Term 'mistake' unclear
The report says some coalition military intelligence officers estimated "between 70 percent and 90 percent" of the detainees in Iraq "had been arrested by mistake. They also attributed the brutality of some arrests to the lack of proper supervision of battle group units."
It was unclear what the Red Cross meant by "mistake." However, many Iraqis have claimed U.S. forces arrested them because of misunderstandings, bogus claims by personal enemies, mistaken identity or simply for being at the wrong place at the wrong time.
One former detainee who claims he was abused, Haider Sabbar Abed, said he was arrested in July when the driver of the car he was in was unable to produce proper papers at a U.S. checkpoint. He was not released until April 15.
In one operation, U.S. special operations troops detained nearly the entire male population of the village of Habbariyah, ranging in age from 13 to 81, apparently to prevent terrorists from slipping across the border from Saudi Arabia. The 79 men were held for weeks.
Language problems sometimes led to detainees' "being slapped, roughed up, pushed around or pushed to the ground," according to the Red Cross report. "A failure to understand or a misunderstanding of orders given in English was construed by guards as resistance or disobedience."
The report says that in coalition prisons "ICRC delegates directly witnessed and documented a variety of methods used to secure the cooperation" of the inmates "with their interrogators." The delegates saw detainees kept "completely naked in totally empty concrete cells and in total darkness."
"Upon witnessing such cases, the ICRC interrupted its visits and requested an explanation from the authorities," the report says. "The military intelligence officer in charge of the interrogation explained that this practice was 'part of the process."'
This apparently meant detainees were progressively given clothing, bedding, lighting and other items in exchange for cooperation, it says.
The report says the Red Cross found evidence supporting prisoners' allegations of other forms of abuse during arrest, initial detention and interrogation -- including burns, bruises and other injuries.
Once detainees were moved to regular prison facilities, the abuses typically stopped, it says.
The report also cites widespread abuse of power and ill-treatment by Iraqi law enforcement officers under the coalition, including extorting money from people in their custody by threatening to hand them over to coalition authorities.
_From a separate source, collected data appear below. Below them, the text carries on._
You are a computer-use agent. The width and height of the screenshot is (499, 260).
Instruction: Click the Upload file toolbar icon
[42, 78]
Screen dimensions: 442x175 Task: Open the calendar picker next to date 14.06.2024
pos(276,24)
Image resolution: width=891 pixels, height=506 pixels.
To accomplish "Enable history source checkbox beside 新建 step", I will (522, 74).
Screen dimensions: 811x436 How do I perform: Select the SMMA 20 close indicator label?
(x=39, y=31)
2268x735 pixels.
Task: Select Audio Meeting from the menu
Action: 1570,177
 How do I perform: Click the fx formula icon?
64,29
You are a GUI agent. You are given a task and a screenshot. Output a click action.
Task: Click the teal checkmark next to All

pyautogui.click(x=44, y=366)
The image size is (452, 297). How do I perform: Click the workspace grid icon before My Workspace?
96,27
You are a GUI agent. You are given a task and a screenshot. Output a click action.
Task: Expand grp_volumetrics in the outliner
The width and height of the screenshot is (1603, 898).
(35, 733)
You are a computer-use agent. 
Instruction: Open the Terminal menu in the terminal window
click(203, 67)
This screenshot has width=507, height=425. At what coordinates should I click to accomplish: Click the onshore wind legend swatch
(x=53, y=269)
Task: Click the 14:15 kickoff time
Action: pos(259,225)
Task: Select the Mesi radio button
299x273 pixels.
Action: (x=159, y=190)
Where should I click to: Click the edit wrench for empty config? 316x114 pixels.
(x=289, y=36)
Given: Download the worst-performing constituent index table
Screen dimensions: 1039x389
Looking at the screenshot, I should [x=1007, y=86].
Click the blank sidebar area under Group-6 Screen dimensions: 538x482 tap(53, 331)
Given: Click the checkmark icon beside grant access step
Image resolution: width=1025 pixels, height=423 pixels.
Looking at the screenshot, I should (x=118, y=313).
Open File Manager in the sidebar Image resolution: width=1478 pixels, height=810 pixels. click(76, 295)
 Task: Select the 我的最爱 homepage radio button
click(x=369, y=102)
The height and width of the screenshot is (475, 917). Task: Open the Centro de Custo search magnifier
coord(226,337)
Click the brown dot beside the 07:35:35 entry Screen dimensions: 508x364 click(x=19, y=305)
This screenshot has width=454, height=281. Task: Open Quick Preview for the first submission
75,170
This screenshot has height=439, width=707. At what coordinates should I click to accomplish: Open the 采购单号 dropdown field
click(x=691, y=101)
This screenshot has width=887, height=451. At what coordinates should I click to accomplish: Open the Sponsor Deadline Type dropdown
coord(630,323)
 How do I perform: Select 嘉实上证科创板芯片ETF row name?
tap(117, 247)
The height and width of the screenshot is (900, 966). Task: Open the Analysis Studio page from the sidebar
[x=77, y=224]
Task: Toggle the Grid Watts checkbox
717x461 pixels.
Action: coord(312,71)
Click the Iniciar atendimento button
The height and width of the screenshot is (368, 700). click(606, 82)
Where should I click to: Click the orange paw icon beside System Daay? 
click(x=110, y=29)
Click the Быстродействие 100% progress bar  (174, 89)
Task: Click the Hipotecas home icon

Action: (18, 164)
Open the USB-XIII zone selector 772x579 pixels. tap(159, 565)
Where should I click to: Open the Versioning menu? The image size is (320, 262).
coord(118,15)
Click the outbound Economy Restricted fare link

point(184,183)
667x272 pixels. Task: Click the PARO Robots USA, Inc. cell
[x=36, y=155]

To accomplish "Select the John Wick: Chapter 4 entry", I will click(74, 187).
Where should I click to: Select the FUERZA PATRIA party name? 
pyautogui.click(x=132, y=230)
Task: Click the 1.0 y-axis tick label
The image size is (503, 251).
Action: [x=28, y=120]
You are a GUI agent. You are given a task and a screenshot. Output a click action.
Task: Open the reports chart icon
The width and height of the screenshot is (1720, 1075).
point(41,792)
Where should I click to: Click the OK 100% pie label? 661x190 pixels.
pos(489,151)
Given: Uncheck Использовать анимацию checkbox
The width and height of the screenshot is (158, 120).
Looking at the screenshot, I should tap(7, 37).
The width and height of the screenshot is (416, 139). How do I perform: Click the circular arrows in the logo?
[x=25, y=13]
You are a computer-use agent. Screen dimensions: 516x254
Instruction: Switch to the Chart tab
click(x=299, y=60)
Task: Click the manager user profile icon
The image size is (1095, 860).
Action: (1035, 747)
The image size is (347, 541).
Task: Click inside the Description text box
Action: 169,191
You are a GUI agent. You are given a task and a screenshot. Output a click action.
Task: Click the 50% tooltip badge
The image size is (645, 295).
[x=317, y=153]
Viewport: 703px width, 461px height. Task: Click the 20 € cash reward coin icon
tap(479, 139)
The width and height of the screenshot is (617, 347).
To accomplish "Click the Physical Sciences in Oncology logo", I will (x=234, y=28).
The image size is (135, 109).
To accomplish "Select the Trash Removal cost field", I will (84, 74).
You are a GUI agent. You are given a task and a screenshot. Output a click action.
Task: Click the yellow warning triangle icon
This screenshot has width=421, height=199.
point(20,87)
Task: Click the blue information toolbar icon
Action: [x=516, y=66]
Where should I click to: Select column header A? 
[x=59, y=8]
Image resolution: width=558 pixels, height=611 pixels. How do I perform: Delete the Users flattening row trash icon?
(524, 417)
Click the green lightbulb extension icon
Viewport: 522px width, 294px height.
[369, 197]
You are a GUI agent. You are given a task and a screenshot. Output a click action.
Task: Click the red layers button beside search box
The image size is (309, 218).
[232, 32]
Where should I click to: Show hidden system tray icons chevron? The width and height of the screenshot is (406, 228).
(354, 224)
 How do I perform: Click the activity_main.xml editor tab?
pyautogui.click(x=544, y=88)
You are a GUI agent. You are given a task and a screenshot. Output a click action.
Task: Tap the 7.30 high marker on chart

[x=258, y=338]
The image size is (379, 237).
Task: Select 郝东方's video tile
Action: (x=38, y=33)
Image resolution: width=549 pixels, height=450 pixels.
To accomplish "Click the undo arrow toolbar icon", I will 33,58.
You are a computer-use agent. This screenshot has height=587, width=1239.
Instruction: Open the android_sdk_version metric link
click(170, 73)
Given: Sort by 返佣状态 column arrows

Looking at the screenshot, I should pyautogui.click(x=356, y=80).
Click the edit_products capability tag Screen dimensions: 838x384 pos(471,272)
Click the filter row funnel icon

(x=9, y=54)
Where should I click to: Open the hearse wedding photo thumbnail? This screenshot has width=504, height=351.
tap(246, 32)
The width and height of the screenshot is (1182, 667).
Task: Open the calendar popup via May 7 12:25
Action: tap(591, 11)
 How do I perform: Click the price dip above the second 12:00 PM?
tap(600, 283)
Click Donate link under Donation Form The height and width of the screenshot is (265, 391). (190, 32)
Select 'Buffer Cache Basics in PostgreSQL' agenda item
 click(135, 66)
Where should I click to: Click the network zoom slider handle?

Under the Geneva Conventions, the coalition is responsible for the Iraqi officers' behavior, the report says.
The Red Cross has emphasized that the report was only a summary of its repeated attempts in person and in writing from March to November 2003 to get U.S. officials to stop abuses. Those earlier interventions by the Red Cross far preceded the Pentagon's decision to investigate after a low-ranking U.S. soldier stepped forward in January.
The Geneva-based organization gave its report to coalition forces in February. The prisoner abuse erupted into an international scandal in recent days after the publication of disturbing photographs from Abu Ghraib.
The Red Cross said it wanted to keep the report confidential because it saw U.S. officials making progress in responding to their complaints. Still, the American reaction was far slower than that of British officials, according to the report.